— MATERIAL FOR THIS EXERCISE —
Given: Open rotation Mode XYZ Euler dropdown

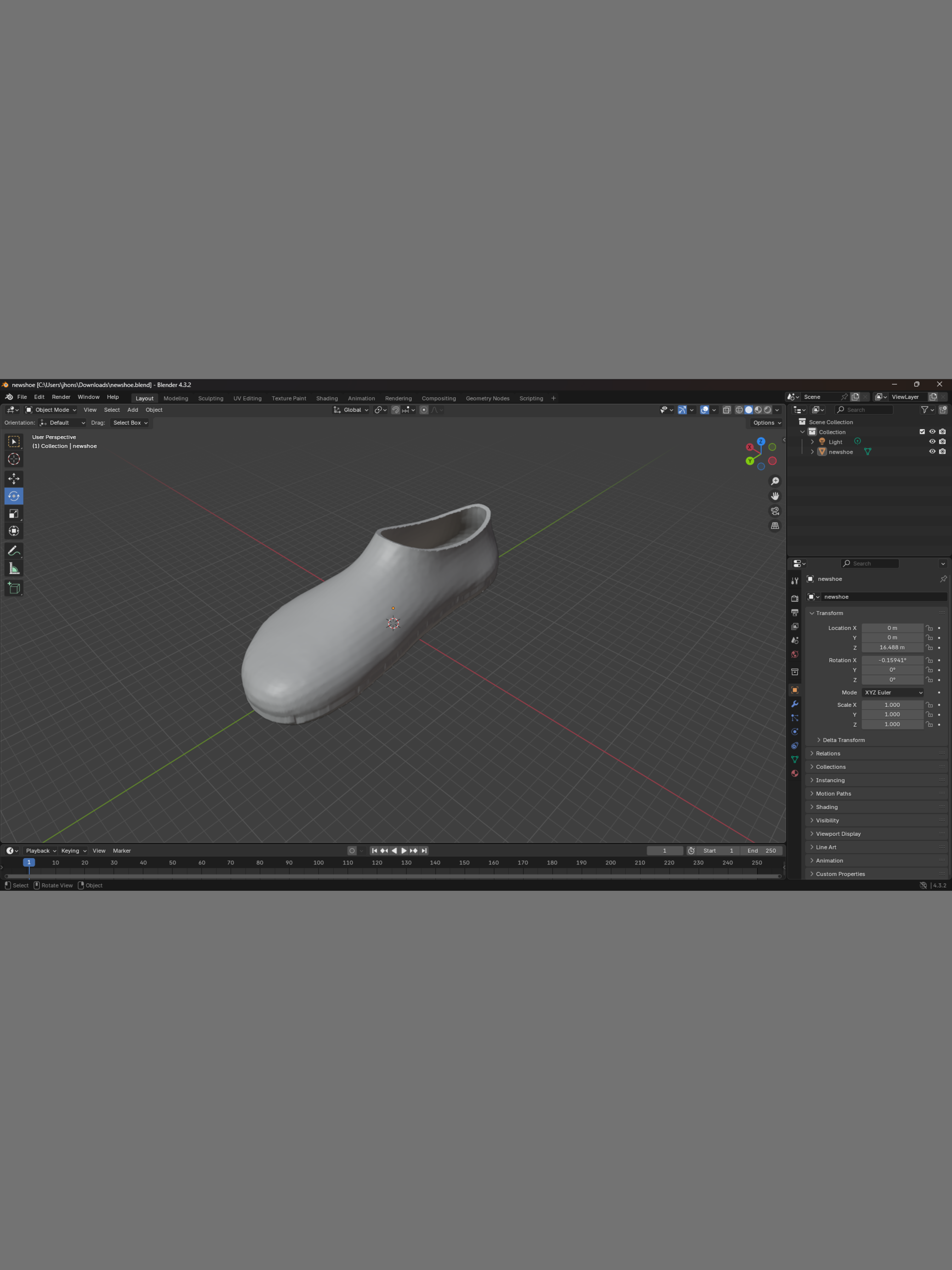Looking at the screenshot, I should coord(892,692).
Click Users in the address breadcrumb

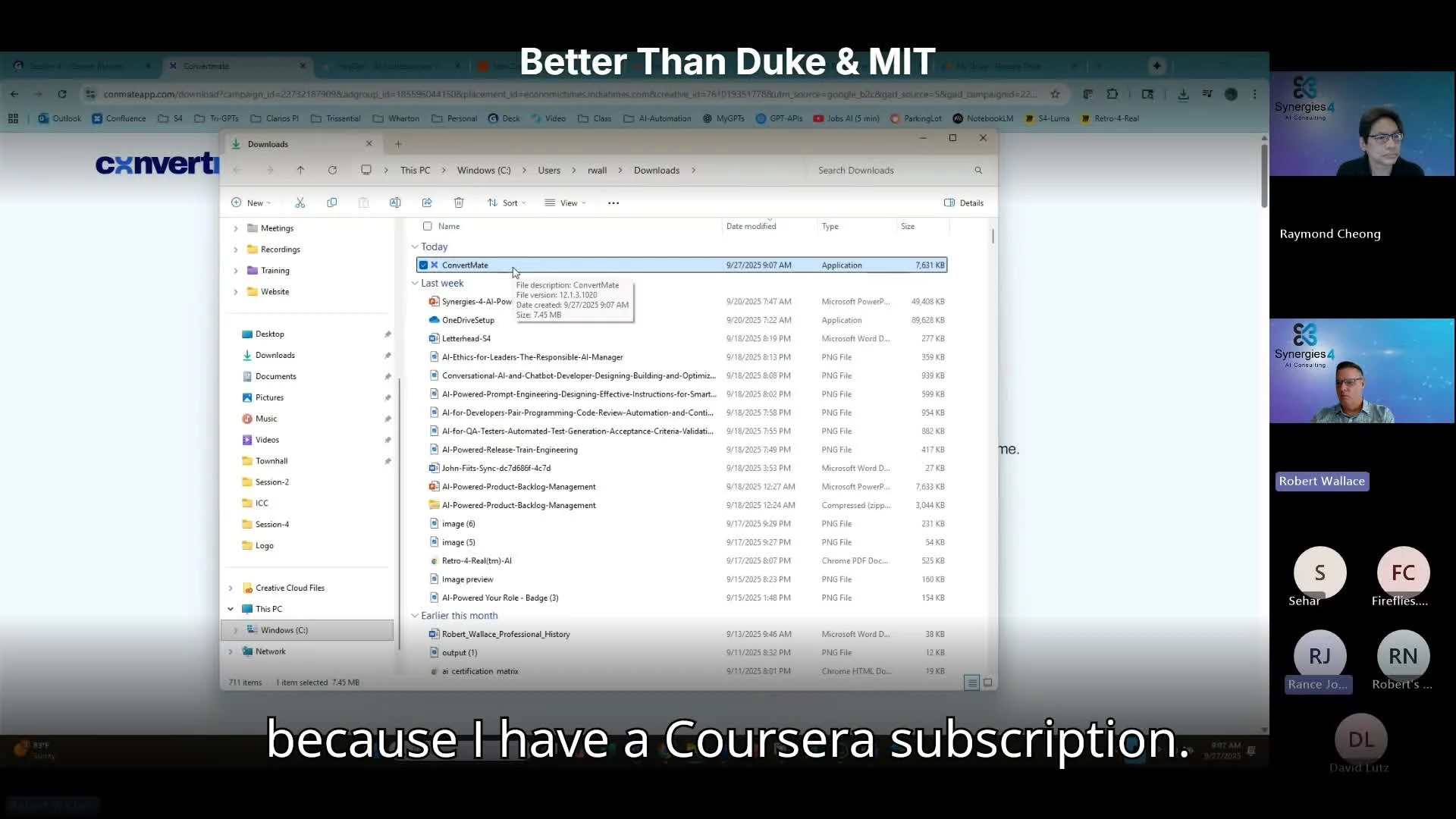(549, 171)
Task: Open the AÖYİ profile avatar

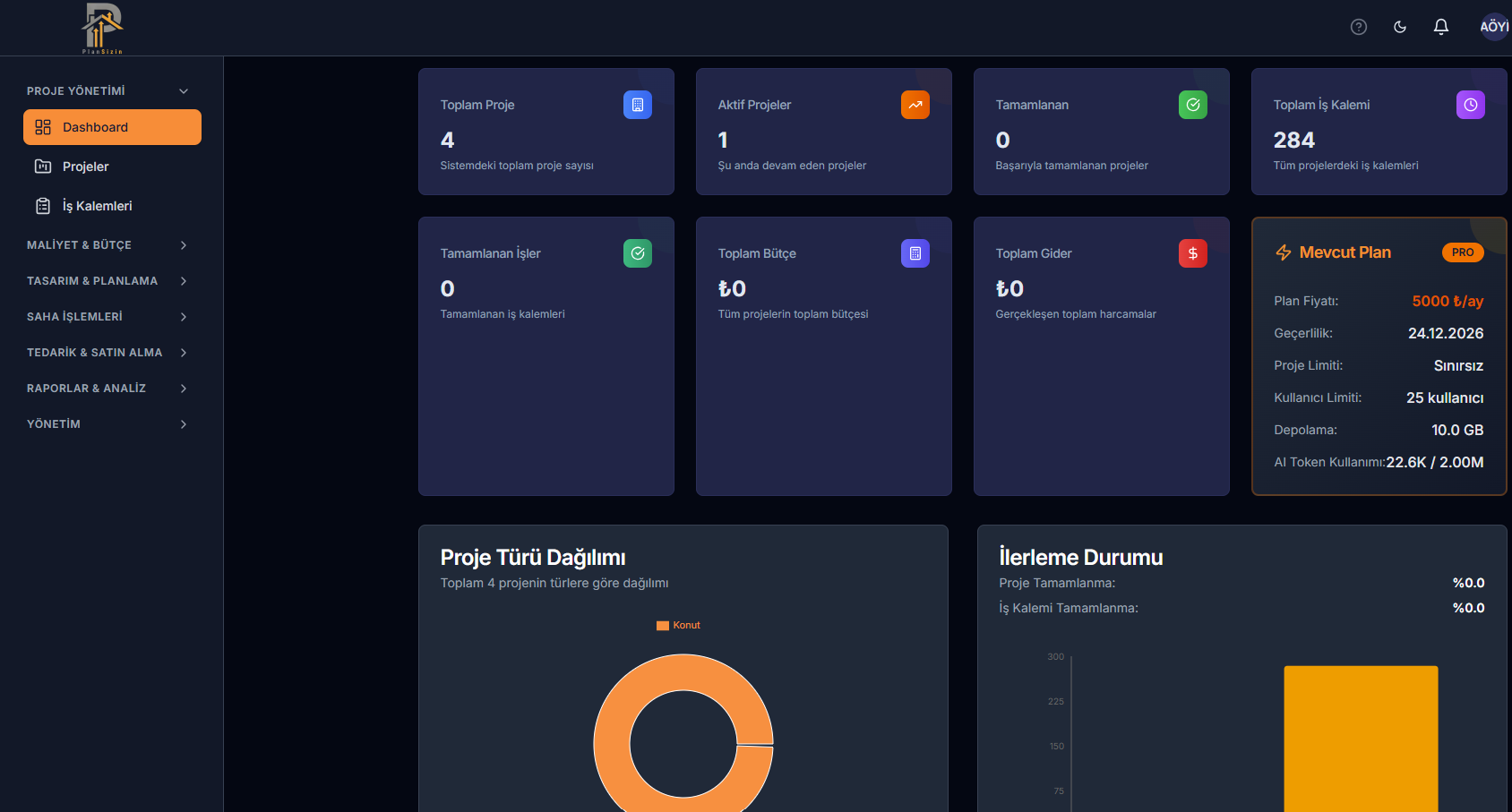Action: pyautogui.click(x=1494, y=27)
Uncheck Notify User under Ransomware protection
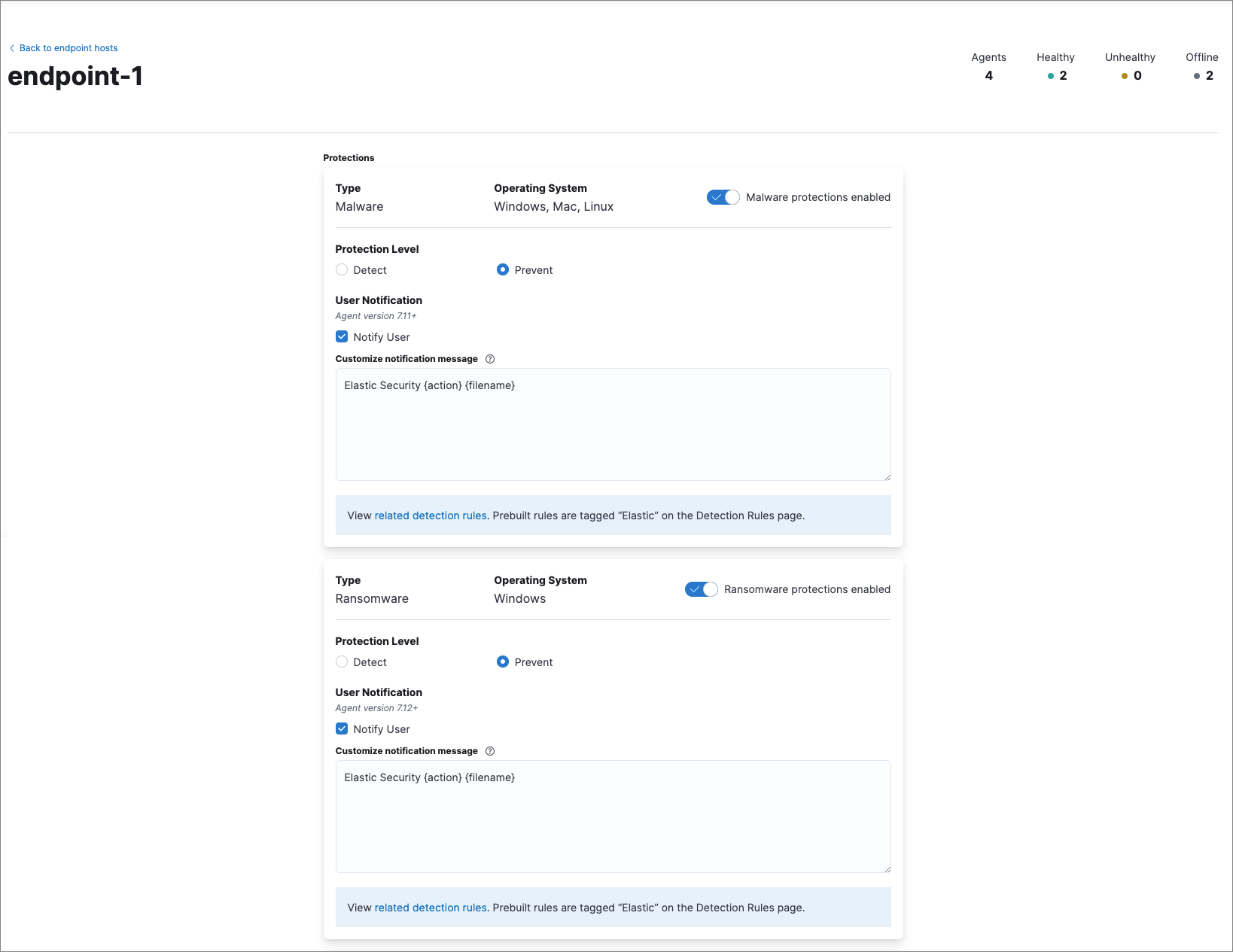This screenshot has height=952, width=1233. pyautogui.click(x=342, y=728)
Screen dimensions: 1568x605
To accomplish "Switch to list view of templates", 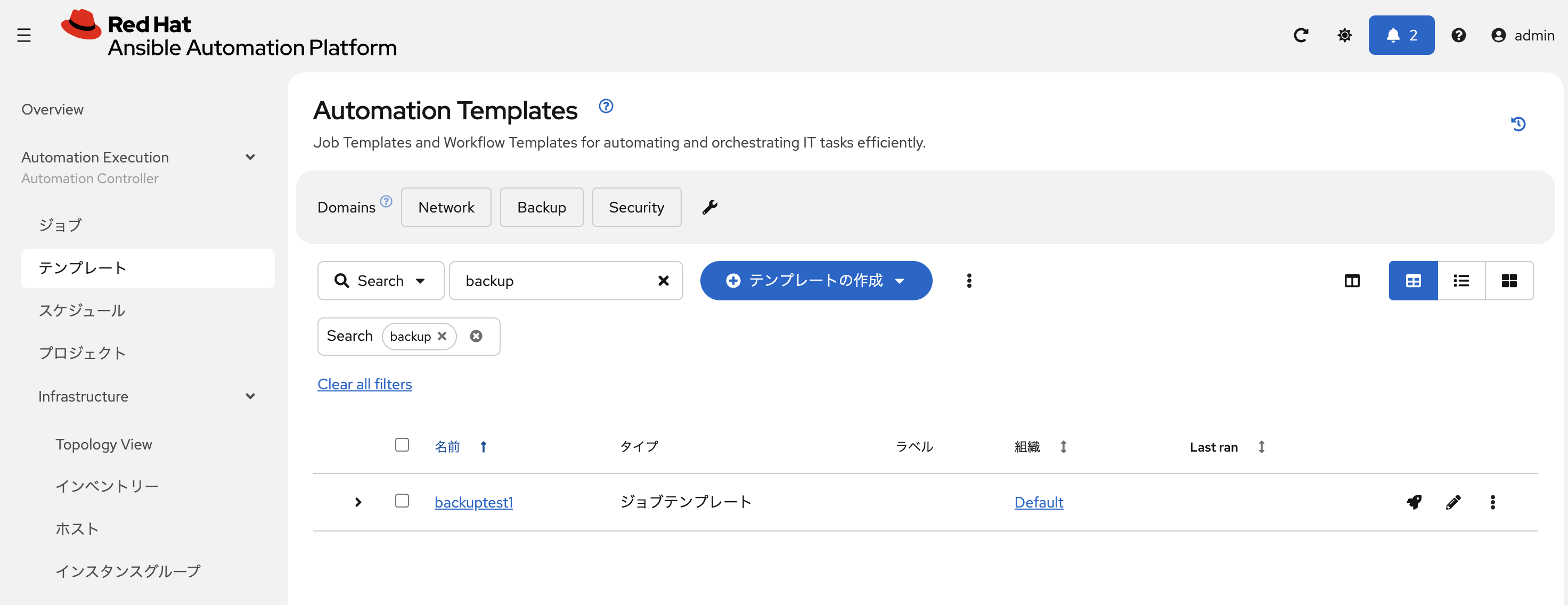I will tap(1461, 281).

— ABOUT THIS EXERCISE —
Look above for the line with "Task: Open the AÖYİ profile avatar", then give again exactly every line from there through the line with "Screen dimensions: 1568x605", skipping the pictures.

— ANSWER FOR THE TASK —
Task: Open the AÖYİ profile avatar

Action: pyautogui.click(x=1494, y=27)
Uncheck Notify User under Ransomware protection
This screenshot has height=952, width=1233. pyautogui.click(x=342, y=728)
Screen dimensions: 1568x605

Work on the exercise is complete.